China also believed the threat of sanctions would not help resolve the issue, he said.
British Foreign Office Minister Alistair Burt said the Russians should do more to stop the killing and worry less about a change in government.
"The question of which government Syria has is a matter for the Syrian people and not the Russian foreign minister. Our position is clear: The killing has to end. The regime has lost all its legitimacy," Burt told the Austrian paper Die Presse.
The uprising started out as peaceful civilian protests across the country last March but now includes a parallel armed struggle spearheaded by the Free Syria Army.
The rebel fighters have yet to do much more than stage hit-and-run attacks and small skirmishes. But Western and Arab powers fear the crisis is sliding into a civil war which could inflame the region's patchwork of religious, ethnic and political rivalries.
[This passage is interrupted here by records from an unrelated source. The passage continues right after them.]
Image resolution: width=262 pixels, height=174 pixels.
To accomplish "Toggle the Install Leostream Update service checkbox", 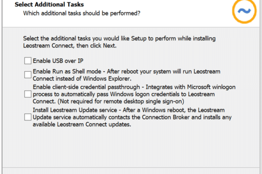I will pyautogui.click(x=28, y=117).
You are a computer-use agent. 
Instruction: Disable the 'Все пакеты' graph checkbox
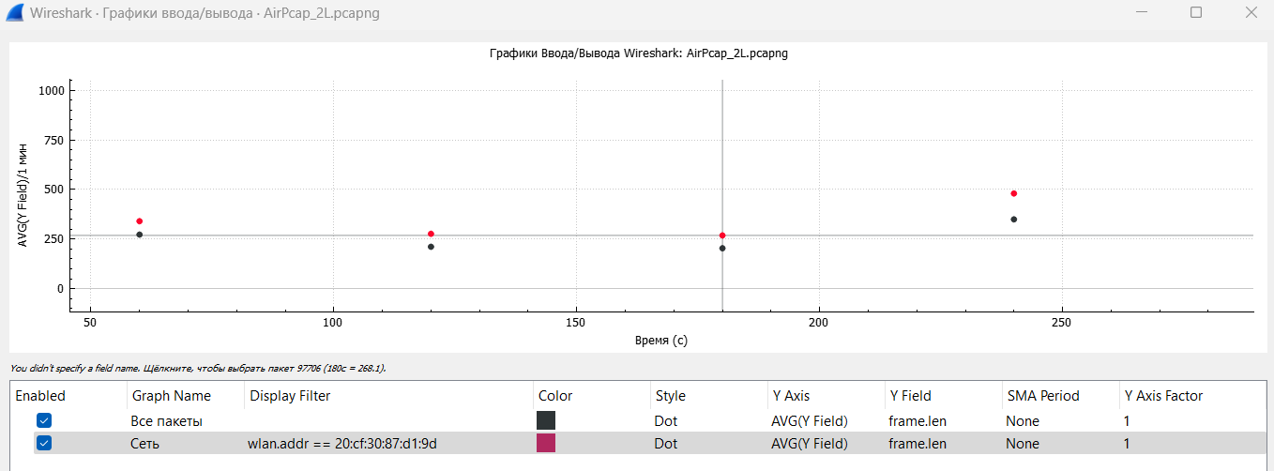click(44, 421)
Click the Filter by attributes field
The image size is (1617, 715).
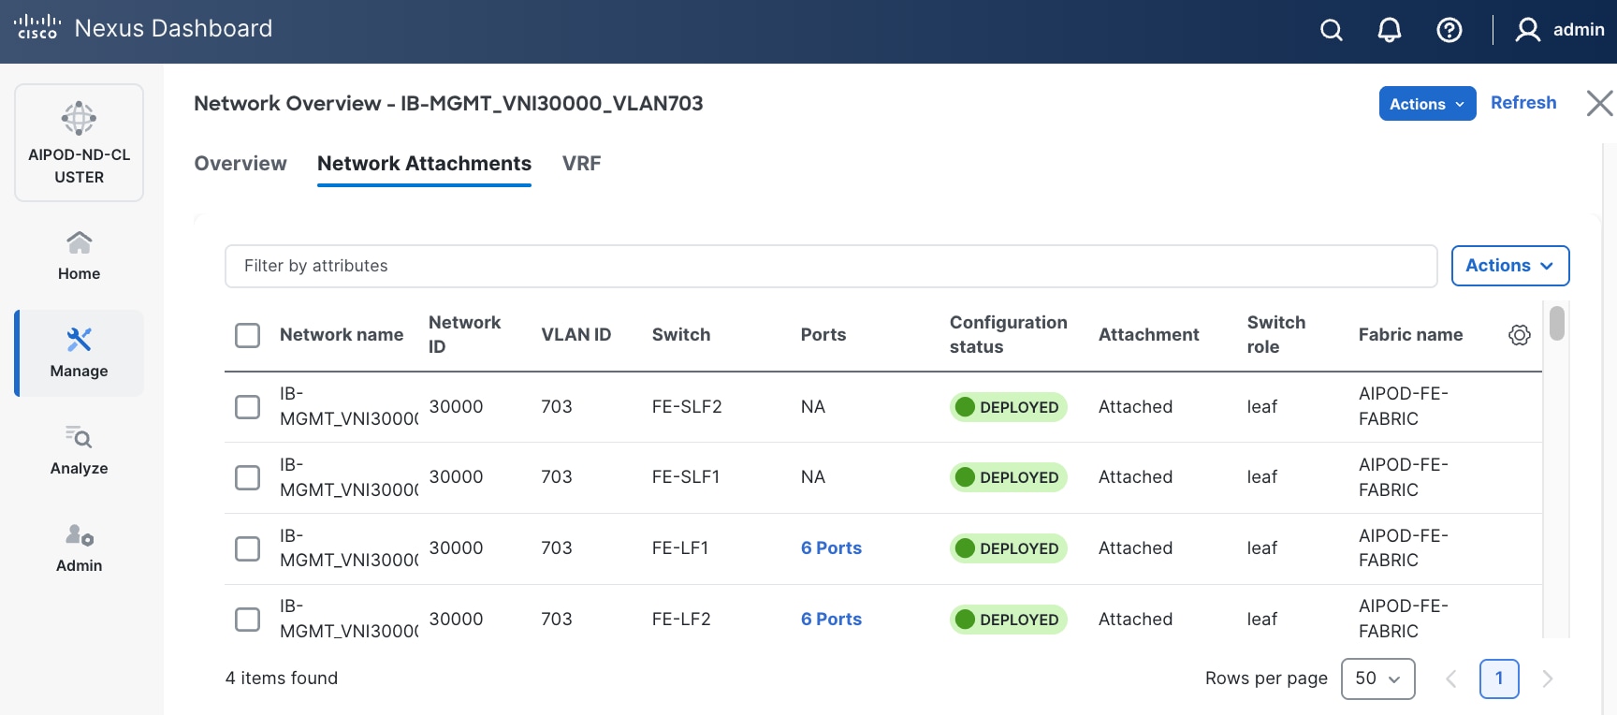(830, 266)
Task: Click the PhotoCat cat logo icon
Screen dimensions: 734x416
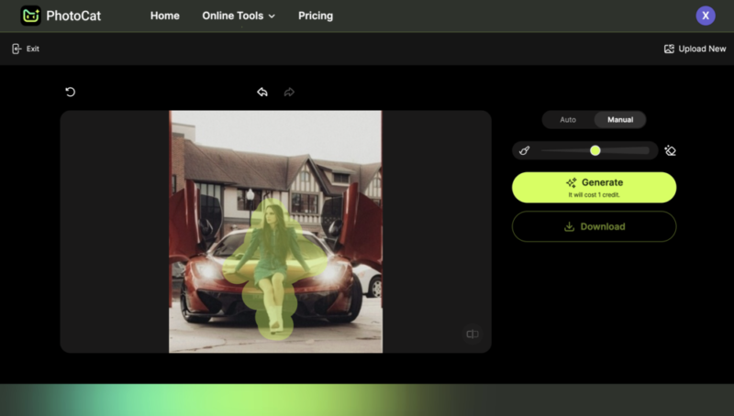Action: click(31, 16)
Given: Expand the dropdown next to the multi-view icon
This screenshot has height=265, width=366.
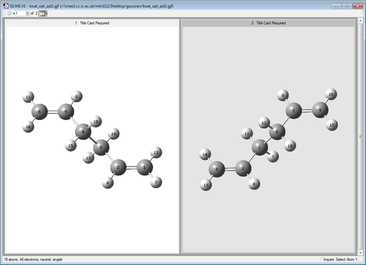Looking at the screenshot, I should [46, 13].
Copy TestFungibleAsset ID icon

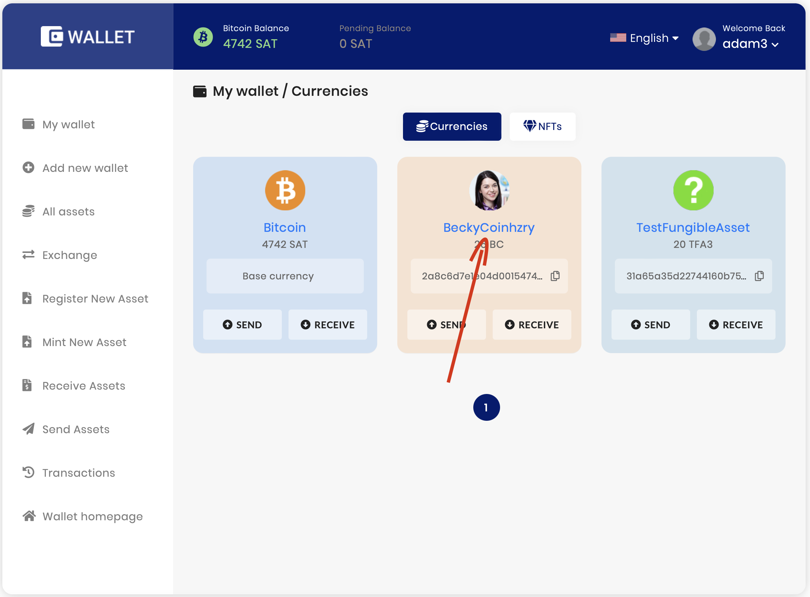(x=759, y=276)
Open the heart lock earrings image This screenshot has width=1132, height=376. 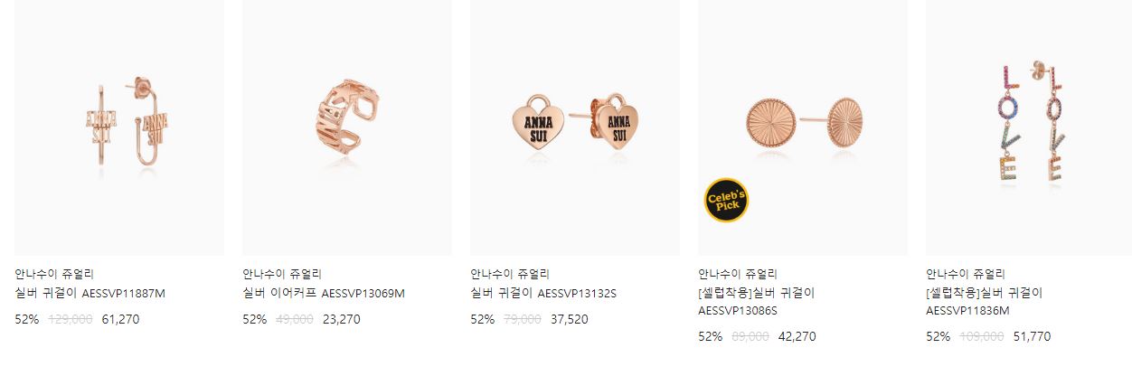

Assad portrays the opposition as foreign-backed terrorists and has promised reforms, while rejecting the idea of surrendering power.
On Wednesday, he announced a referendum on a draft constitution on Feb. 26 that would formally end his Baath Party's monopoly on power, followed by a multi-party parliamentary election.
Syria's opposition and Western powers dismissed the plan.
Analyst Khouri said, however, that it was "intriguing".
"It is not fully convincing but it challenges the opposition thinking about at what point they might go along with a reform process. But it probably won't happen," he said.
Speaking in Vienna, U.N. Secretary General Ban Ki-moon said crimes against humanity had almost definitely been committed in Syria.
"We see neighborhoods shelled indiscriminately, hospitals used as torture centers, children as young as 10 years old jailed and abused. We see almost certain crimes against humanity," he said.
Ban later had talks with French Foreign Minister Alain Juppe during which the U.N. leader said the priorities were to stop the violence and establish humanitarian access. U.N. agencies were coordinating efforts to provide relief to the Syrian people, he said.
Juppe said agreement at the Security Council was possible with Russia to halt the bloodshed.
"We can possibly reach a compromise on a short-term objective which is to end the massacres," he said. "We must do everything so that the violence ends and that a lot of humanitarian aid is given to the Syrian people."
But Russian Foreign Minister Sergei Lavrov was non-committal after meeting Juppe in Vienna. "I cannot express my opinion on the French proposal because I received none," he said.
After bombarding Homs for nearly two weeks, the Syrian military has opened a new offensive in Hama, a city with a bloody history of resistance to Assad's late father. Activists said at least 14 people were killed in a bombardment of the nearby town of Kfar Nubouzeh on Thursday.
The state news agency said security forces "chased and fought an armed terrorist group in the Hamidiya neighborhood of Hama that has been terrifying citizens" and arrested some of its members, who had assault rifles and rocket-propelled grenades.
Syrian forces arrested human rights activist Mazen Darwich and several other activists on Thursday after breaking into his office in central Damascus, another opposition figure said.
In Deraa, a city on the Jordanian border where the revolt erupted nearly a year ago, the sound of explosions and machine gun fire echoed through districts under attack by government troops, residents said.
The Syrian Observatory for Human Rights said one person was shot dead at a checkpoint on Friday in an area of Deir al-Zor, in the northeast, where clashes between the rebels and state forces have been going on since Thursday night.
There was no immediate comment from Syrian authorities, who tightly restrict media access to the country.